[Stored data entries]
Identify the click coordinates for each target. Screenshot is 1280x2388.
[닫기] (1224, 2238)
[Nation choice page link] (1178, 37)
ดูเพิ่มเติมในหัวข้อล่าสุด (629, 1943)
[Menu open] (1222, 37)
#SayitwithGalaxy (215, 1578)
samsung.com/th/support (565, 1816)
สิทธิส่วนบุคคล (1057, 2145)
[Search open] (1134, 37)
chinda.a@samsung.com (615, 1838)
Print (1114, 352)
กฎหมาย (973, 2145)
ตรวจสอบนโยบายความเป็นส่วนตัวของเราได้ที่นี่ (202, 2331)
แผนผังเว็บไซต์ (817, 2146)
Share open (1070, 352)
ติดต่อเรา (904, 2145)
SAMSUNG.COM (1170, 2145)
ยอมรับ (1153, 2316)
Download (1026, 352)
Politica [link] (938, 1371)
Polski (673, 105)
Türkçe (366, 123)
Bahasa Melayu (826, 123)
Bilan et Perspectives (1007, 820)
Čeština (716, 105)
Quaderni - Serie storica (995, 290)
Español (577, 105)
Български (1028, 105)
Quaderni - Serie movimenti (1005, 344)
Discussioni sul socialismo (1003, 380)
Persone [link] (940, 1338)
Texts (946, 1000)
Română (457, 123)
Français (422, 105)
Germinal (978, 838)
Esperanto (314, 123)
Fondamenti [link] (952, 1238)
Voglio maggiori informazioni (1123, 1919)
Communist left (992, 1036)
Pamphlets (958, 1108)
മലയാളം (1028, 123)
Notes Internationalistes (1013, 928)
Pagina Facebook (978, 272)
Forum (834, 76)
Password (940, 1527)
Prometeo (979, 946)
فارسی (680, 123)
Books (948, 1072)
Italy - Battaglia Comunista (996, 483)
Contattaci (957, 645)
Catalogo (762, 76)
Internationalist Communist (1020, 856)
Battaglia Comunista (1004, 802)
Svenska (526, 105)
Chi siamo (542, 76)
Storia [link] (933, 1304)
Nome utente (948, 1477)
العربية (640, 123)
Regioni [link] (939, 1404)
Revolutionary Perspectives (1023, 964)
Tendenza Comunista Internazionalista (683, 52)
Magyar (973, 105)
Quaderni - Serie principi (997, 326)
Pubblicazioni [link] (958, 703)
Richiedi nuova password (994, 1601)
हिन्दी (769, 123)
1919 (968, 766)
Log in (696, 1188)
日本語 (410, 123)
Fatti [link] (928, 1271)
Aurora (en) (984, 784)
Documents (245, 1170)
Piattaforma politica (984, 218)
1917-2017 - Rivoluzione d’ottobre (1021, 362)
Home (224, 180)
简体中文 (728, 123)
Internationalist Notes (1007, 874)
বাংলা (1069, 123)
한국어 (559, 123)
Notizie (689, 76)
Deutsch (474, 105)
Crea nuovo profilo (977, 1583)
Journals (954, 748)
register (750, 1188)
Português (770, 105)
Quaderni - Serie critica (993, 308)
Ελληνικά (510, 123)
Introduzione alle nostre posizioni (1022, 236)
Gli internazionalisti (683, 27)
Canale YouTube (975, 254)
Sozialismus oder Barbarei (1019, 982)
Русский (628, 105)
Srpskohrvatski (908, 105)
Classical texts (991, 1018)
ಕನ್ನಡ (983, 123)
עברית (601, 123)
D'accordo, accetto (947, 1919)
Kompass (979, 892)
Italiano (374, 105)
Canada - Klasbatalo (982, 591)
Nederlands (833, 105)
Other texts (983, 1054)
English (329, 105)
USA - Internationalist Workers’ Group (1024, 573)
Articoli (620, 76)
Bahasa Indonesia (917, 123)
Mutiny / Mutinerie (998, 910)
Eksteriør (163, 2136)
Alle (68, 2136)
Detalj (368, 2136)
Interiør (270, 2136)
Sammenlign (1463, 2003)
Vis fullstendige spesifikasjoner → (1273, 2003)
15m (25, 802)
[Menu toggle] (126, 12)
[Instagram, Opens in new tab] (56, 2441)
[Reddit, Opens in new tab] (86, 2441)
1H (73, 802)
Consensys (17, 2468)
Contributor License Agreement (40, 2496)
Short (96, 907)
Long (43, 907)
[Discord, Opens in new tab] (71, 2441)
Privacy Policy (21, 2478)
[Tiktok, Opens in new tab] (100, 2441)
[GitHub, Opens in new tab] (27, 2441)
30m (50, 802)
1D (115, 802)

WORK TASK ▸ If a line above includes the string "Communist", pick it out.

RESPONSE TO THE TASK ▸
Communist left (992, 1036)
Internationalist Communist (1020, 856)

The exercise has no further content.